Spain 2024, #1
After a weekend of wedding revelry followed by a lost sleep cycle on the trans-Atlantic flight, we were pretty trashed when we landed in Madrid. We had wisely allocated a jet-lag recovery day, devoted to museums and parks, plus a couple of good meals.
I am often deeply moved by museums. Beauty catches my eye, and art makes me think. I was especially open to this experience in my travel-hazed state, and my visit to the Thyssen-Bornemisza National Museum had a lasting effect, setting a tone for the rest of the trip and beyond.
We chose the Thyssen as our first museum for their excellent collection of Impressionist works, saving the Prado and Reina Sofia for our return visit to Madrid at the end of our trip. I feel a sense of recognition standing in front of these paintings. Viewing a portrait of oceanside cliffs by Monet, I know I’ve seen that shifting play of light before. Pissarro’s orchard conveys a familiar whole that is more than the details of color and hinted edges. And of course Van Gogh, with shapes and colors that break like waves on my senses and make me feel like I’m standing at the doors of perception.
As I wander through this wide-ranging museum, I start noticing some other less familiar themes. Frames around and within a painting slyly draw attention to what was included and excluded in the scene. The precise use of light and shadow not only reveal the subject, but at the same time define the viewer’s place in relation to the displayed work. Surreal images that were somehow both accurate and impossible make me question my expectations of the artistic experience.
And then there was this:
Richard Estes painted this self-portrait from a photograph he took of the World Trade Center with his reflection in the intermediate pane of glass. I stood in front of this canvas for quite a while before taking this photo, and then stood even longer thinking of the act I had just performed and the act that was the subject of the painting. I don’t often take photographs of photographs in museums — a bit too meta — but this was something else.
I appreciate the Thyssen’s tolerant photography policy (unfortunately but understandably not shared by Museo del Prado). When I photograph something in a museum, my goal is to create a reminder of how I was seeing the subject of my photo, rather than a souvenir of the subject itself. In the wealth of visual riches of any top notch museum, there’s always something in particular that reaches out and catches my eye, and the photo I take home is at least a reminder of that moment, and at best a chance to re-experience that attraction. This photo of Estes’ painting was the moment that crystalized my shifting sense of the boundaries of art and of the nature of my role in the encounter with art.

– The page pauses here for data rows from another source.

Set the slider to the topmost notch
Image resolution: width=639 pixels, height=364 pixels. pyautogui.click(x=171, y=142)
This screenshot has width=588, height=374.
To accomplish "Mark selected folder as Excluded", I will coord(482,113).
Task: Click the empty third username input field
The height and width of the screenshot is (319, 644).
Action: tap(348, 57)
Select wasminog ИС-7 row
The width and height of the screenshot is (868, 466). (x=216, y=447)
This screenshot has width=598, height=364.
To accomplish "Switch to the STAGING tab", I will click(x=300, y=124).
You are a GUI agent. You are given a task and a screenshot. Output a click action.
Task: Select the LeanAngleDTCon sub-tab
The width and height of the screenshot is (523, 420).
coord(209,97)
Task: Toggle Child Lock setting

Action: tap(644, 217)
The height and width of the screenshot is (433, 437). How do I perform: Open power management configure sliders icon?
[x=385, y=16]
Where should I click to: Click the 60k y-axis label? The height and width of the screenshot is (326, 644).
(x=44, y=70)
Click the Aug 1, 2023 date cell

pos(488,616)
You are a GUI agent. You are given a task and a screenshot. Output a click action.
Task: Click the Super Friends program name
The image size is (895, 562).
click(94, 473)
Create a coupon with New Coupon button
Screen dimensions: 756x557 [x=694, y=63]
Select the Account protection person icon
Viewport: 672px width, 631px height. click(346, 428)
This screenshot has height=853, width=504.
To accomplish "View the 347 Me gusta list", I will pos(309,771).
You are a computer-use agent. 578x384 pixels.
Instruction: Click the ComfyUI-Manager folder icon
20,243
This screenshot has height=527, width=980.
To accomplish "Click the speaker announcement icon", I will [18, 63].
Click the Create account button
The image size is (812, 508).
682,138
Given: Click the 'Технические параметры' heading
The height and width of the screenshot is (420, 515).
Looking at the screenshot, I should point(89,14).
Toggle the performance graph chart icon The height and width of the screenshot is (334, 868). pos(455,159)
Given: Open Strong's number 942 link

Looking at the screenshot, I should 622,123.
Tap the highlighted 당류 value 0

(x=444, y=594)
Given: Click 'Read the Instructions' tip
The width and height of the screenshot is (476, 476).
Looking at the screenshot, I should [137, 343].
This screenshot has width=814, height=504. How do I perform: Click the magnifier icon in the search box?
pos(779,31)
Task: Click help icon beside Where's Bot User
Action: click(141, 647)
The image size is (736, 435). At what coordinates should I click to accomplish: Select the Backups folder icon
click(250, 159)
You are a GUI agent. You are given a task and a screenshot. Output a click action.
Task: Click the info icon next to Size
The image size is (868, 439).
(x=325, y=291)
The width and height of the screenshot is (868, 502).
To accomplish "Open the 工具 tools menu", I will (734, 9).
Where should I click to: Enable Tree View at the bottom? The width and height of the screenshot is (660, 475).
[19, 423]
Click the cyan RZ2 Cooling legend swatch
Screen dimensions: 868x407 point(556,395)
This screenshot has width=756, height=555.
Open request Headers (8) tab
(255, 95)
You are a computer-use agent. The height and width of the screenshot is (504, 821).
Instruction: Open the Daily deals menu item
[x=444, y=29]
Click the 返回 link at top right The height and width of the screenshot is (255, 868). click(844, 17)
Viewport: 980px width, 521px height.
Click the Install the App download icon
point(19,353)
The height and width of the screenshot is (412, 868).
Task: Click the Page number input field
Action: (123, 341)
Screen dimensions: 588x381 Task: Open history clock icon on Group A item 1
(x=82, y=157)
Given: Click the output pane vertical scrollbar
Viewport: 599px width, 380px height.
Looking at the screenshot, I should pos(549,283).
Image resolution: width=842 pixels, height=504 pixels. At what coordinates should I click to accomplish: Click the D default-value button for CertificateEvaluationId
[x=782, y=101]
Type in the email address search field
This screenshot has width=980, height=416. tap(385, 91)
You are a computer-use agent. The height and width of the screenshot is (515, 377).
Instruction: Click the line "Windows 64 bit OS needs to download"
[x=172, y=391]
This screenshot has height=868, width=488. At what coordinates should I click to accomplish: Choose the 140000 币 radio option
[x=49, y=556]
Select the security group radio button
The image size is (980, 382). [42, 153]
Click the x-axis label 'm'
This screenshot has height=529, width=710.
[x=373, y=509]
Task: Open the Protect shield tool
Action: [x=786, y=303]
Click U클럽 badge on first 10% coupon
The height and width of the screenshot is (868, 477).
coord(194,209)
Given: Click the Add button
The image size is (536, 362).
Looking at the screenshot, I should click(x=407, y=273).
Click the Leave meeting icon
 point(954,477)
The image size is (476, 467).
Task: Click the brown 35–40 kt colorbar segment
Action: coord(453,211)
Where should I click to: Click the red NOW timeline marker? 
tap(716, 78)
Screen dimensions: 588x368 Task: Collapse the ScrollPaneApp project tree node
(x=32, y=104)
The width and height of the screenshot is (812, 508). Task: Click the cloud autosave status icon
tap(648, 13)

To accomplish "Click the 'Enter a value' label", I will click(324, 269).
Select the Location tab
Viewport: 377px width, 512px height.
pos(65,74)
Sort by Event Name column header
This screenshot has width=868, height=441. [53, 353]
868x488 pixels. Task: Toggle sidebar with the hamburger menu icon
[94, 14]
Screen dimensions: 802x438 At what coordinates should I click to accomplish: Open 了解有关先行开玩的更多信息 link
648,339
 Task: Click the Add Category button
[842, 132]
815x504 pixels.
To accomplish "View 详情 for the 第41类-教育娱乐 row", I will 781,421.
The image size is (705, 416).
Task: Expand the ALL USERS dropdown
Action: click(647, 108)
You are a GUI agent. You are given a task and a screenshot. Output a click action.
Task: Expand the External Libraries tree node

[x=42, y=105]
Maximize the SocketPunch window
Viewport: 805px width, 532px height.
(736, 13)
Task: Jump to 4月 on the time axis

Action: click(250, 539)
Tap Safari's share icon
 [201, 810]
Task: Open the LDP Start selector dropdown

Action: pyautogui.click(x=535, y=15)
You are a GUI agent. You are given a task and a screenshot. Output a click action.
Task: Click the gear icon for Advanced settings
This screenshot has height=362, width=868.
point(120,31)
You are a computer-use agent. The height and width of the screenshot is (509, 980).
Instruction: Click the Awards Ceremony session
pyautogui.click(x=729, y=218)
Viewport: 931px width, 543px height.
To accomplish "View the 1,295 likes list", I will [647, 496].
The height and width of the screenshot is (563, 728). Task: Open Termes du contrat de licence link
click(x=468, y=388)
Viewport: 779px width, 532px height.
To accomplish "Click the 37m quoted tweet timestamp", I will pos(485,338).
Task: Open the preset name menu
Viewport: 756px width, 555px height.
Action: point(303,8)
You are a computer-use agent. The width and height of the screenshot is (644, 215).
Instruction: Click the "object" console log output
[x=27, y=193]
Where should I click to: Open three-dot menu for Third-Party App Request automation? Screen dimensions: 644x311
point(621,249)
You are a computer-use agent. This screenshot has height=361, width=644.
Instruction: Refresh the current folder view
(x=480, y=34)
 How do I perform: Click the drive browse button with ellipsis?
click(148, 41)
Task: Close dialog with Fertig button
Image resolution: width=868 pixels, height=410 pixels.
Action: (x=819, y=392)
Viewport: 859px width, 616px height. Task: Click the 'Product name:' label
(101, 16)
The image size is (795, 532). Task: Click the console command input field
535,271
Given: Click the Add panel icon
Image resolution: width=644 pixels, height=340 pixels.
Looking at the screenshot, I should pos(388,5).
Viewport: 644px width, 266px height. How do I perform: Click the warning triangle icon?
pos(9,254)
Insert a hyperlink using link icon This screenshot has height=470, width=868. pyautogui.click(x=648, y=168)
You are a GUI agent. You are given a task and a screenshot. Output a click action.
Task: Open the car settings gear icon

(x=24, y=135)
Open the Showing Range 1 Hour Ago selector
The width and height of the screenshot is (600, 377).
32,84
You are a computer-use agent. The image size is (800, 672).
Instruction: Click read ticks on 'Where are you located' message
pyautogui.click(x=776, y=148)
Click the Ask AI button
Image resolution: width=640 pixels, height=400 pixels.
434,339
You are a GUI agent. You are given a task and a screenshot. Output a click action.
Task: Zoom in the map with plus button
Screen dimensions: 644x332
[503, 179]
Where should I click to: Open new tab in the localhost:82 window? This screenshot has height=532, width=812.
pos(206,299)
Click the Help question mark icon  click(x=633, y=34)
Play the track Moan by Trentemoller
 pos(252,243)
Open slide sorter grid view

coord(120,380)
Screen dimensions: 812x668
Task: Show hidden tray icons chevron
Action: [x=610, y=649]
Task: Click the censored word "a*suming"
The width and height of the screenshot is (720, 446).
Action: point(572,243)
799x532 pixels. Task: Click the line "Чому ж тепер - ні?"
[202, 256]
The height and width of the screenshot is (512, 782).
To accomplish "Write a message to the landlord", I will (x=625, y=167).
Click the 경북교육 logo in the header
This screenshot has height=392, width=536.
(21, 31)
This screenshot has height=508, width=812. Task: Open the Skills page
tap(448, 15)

Under the influence of this experience, my subsequent wandering through the Botanical Garden made each photograph feel like an exercise in tossing a frame around something and making it art, while pondering what sort of art it could be. It didn’t hurt that I thought I was running out of camera battery, making each exposure feel like an expenditure of a limited resource. Once I started thinking this way, I wanted to hold on to that perspective, with and without a camera in hand.
And then, the next day we traveled to Bilbao, and found this:
The Guggenheim Museum was high on our list of things to see in Bilbao. I don’t know what I expected; the featured exhibitions sounded interesting but different than what I usually enjoy. But even before we got to the entrance, it was the building that captured my attention. I returned to this structure many times over our stay in Bilbo, looking at it from different directions and at different times of day. Each time brought my eye to some bit of intention, of form and contrast, of art.
Encountering such an impressive artistic accomplishment in the wild of a bustling urban setting made all of Bilbao take on an artistic dimension. The city has certainly embraced the impact of Gehry’s masterpiece, and they have complemented it with architecture and public art that supports that experience. I found that in the context of all this public art, every segment of riverfront, or the light on an old church, or a hilltop view, seemed to be just a frame away from being worthy of a museum wall. And the camera provided that frame.
There were so many interesting dimensions of a month of travel. The food, the people we met, the living history of an older civilization, the modes of transportation, being a couple outside of our usual routines. Nancy is writing about many of these things; and I hope to touch on some of them as well. My focus will be to follow my photos as they frame moments that felt like discovering art on the road.